Senior Quality Assurance Engineer

Vicarious Surgical is seeking a Senior Quality Assurance Engineer to join our team in Bangalore, India. This role will be tasked with supporting document and quality assurance activities equipment associated with our surgical robot.

Vicarious Surgical is a US based next generation robotics company developing a disruptive technology with the goal of increasing the efficiency of surgical procedure, improving patient outcomes, and reducing healthcare costs.

This is a terrific opportunity for an engineer to join our company at a very exciting time and be a key member of a team of mission-driven and kind individuals with diverse experiences to lead Vicarious into its next phase of market disruption. 

This individual will be employed by a Professional Employer Organization (PEO), but doing work specifically for Vicarious Surgical.

Working hours of Monday through Friday (Office hours start at 3PM to ensure significant overlap with US hours)

Job Functions

Management of the Vicarious Surgical Document Control and Training processes, ensuring compliance with FDA and ISO medical device regulations and Vicarious Surgical policies and procedures.

Create, review, modify, release, store and archive quality system documentation, procedures, specifications, and bills of materials (BOMs) utilizing change notices or requests within the product lifecycle management (PLM) system.

Update workflows, create forms and improve processes, including implementation of future software systems such as enterprise resource planning (ERP) as it pertains to the integration into our existing electronic PLM system.

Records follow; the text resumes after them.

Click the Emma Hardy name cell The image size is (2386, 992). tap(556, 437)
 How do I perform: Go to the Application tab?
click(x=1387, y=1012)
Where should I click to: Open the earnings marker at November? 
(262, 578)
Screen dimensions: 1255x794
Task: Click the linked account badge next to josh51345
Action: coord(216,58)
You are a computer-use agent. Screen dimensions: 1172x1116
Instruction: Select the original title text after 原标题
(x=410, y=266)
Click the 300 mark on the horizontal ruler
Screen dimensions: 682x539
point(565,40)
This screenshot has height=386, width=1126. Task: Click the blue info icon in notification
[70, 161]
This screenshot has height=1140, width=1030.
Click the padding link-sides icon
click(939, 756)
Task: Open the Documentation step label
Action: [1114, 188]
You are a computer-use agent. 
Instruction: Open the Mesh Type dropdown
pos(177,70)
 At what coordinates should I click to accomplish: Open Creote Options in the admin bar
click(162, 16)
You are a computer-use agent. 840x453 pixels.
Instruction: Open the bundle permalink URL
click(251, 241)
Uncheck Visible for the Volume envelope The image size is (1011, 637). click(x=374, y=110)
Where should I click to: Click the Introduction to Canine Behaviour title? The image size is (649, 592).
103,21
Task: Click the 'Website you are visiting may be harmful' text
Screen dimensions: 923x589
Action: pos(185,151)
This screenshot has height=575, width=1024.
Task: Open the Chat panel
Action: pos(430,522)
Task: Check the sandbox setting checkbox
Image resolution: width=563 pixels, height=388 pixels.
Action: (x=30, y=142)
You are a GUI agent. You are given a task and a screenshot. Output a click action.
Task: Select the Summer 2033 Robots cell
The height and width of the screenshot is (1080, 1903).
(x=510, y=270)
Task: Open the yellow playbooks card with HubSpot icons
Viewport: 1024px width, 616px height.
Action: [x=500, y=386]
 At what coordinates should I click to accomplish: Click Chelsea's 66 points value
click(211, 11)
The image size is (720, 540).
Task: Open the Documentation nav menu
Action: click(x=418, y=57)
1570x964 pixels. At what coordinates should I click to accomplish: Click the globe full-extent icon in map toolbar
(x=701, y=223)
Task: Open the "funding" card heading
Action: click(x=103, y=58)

Ensure quality records, including master hard copies, are maintained and oversee the employee training database to track requirements from notification through to completion.

Ensure document change request (DCR) training and implementation plans are complete, and notification of approved and closed DCR's is communicated.

Provide quality monitoring data for trending metrics and compile critical information in response to audit, legal or research requests.

Interface well with management, Supply Chain, Advanced Manufacturing Engineering, R&D Engineering, and Project Management.

Support Operations with equipment qualifications (IQ/OQ/PQ), risk analysis (PFMEA), process validations, and lead test method validations plans/protocols and reports.

Use various statistical techniques, including design of experiments (DOE), and quality tools to analyze results.

Prepare nonconforming reports, assist in disposition decisions, and establish Quality Inspection Plans for components, assemblies, finished devices, and product/packaging labeling.

Support supplier selection, certification, and evaluations; lead supplier audits to resolve findings and/or nonconformances.

Perform internal audits as needed.

Requirements 

• Minimum of a BS in Mechanical Engineering, Electrical Engineering, Biomedical Engineering, Process Engineering, or equivalent degree.
• 5+ years as a Quality Engineer or similar in a related field or a combination of equivalent education and relevant experience.
• Minimum 2 years of experience with establishing, implementing and maintaining an electronic product data management system, electronic quality management system and/or product lifecycle management system, within the medical device industry 
• Must have Working knowledge of defect avoidance methodologies such as poke yoke, DFMEA/PFMEA, DOE.
• Must have Knowledge of FDA 21CFR 820, 11 & ISO 13485 Quality System Regulations
• Working knowledge of device master records, BOM's, and manufacturing resource planning systems
• Working knowledge of electrical and mechanical design drawings and file formats
• Coordination of employee training programs, preferably database driven
• Proficiency with Microsoft Office Suite, Adobe Acrobat, SolidWorks  
• Strong interpersonal, teamwork and decision-making skills
• Experience with root cause analysis tools and methods.
• Working knowledge of defect avoidance methodologies such as poke yoke, DFMEA/PFMEA, DOE.